What it actually demonstrates is a tremendous growth pattern. Ambiguity is what happens that precedes change. Ambiguity, confusion, mysteries, doubts, feeling uncertain, being lost, feeling uncomfortable are the first steps in changing, both on an individual level and societal.
When you are in a certain place, for example a certain level of racism that is stuck in the system, an inertia sets in which tends to hold itself in place. This is true of any structure, whether it be personal growth or societal institutions. The first step out of that is chaos of some level, which creates ambiguity. The ambiguity of that chaos is the first step in a search for a new, different state of being.
A certain level of racism is stuck in the system, and it needs to be busted. At the same time, that destruction needs to be tempered so that it actually produces positive change, and not just pure destruction. Once the chaos starts it can easily become dark, in this case rioting for the sake of rioting.
We were floating along, so to speak, comfortable with the things we were doing to end racism. Then George Floyd happened, and we realized there were still a lot of problems not being addressed, at least well enough. People then jump to conclusions, we are totally racist, or we solved that already and this is a made up problem. Ambiguous reactions and extreme reactions started to unfold. Chaos ensues.
White people, we are told, be uncomfortable. This coming from those primarily younger who as a group did not want the least bit of uncomfortableness in college, many who seemingly cannot stand to hear any opinion they do not agree with.
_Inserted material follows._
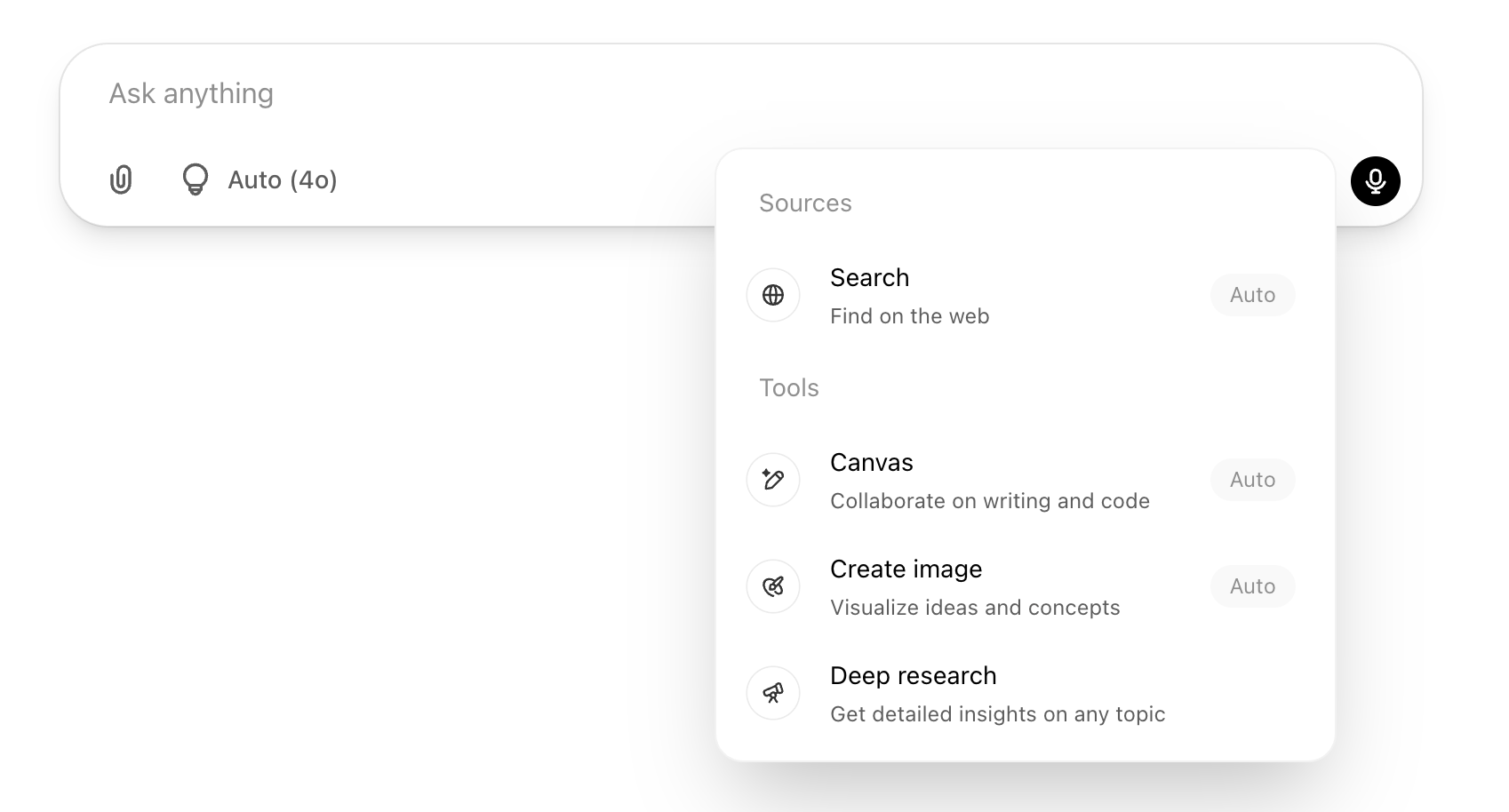Image resolution: width=1509 pixels, height=812 pixels.
Task: Click the Create image palette icon
Action: click(x=773, y=586)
But they are right, being uncomfortable is part of a growth process. If they had been willing to be uncomfortable themselves, their advice would come more tempered and with more wisdom than it often does.
Could it spin out of control? Yes, it’s possible, but to make sure that doesn’t happen it is important to find the light in this darkness.
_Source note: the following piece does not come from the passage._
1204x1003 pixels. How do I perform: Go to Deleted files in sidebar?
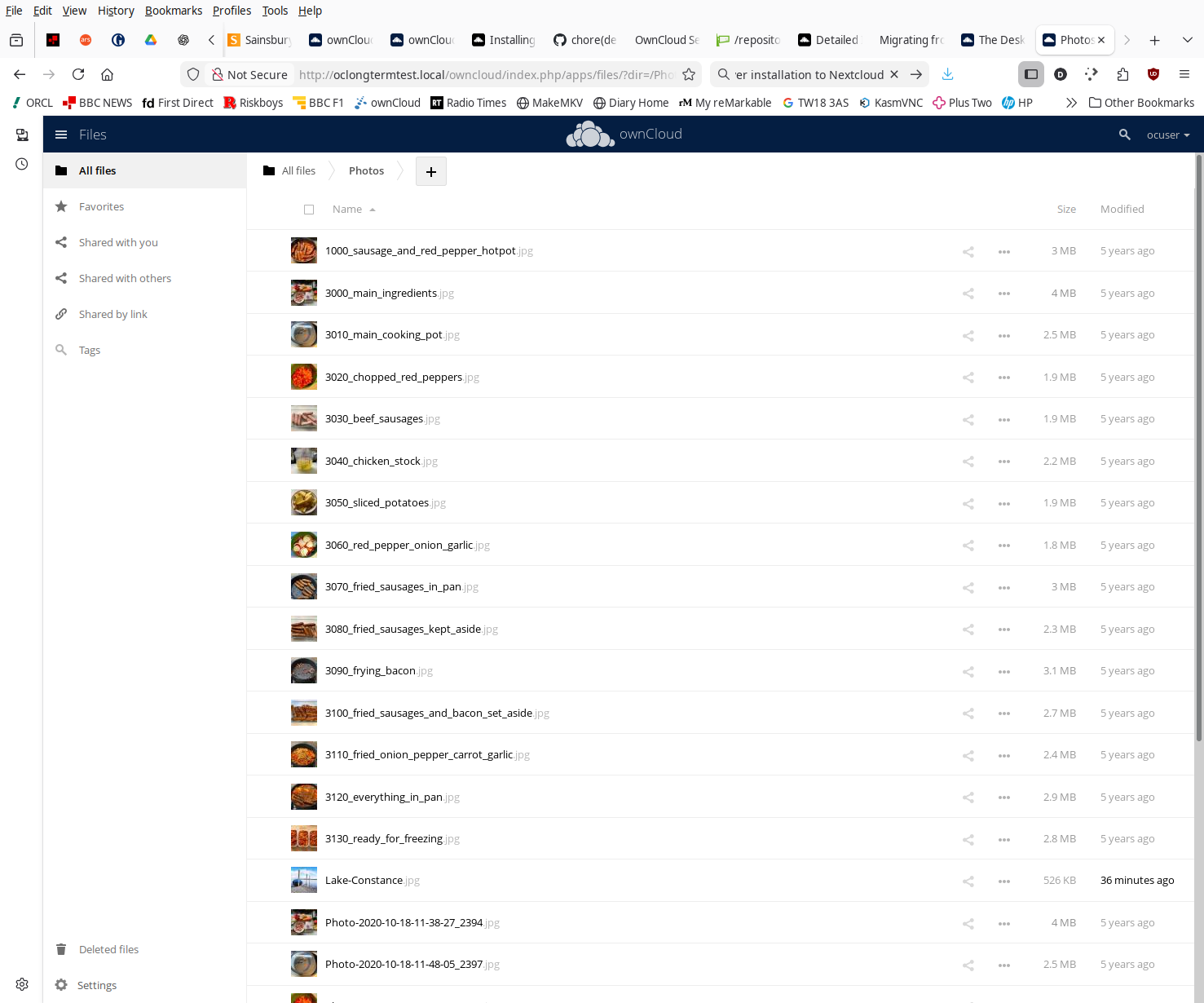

Within the paradoxes of ambiguity lies great power and great change. Acknowledging ambiguities stretches reality into areas that otherwise may be unknown. In resolving those paradoxes, in resolving seemingly contradictory positions, a lot is learned. New creations form, new answers arise.
A similar process is going on with the world at large, and not just in the United States by any means.
We need to be able to embrace the fact that two seemingly opposing realities can be true, and not just hang on to our partisan position like a piece of driftwood carrying us through the sea. We’ll drown if we can’t carry two ideas in our heads at once. It can be that both right wing gun groups and antifa violence are both threats, and both need to be addressed.
It can be that there is remaining sexism and racism and yet those issues have improved to the greatest level in history. It’s hard and complicated work to sort through it all, and for many rather than do that it is easier to cling to a partisan position on one side or the other and turn your mind off and just rage.
The fact that we are wrestling with these ambiguities bodes well for the future, for changes that we need to make. A key is to allow it, to listen to all the voices that are present even if you don’t agree with them, even if you don’t like them. They need to reach some kind of resolution. There is some value in all of them.
Ok, well maybe not in a couple of them lol.
But in all the serious voices, there is some underlying truth, even if only half formed, half right. Extract the value and integrate it, and reach a new height.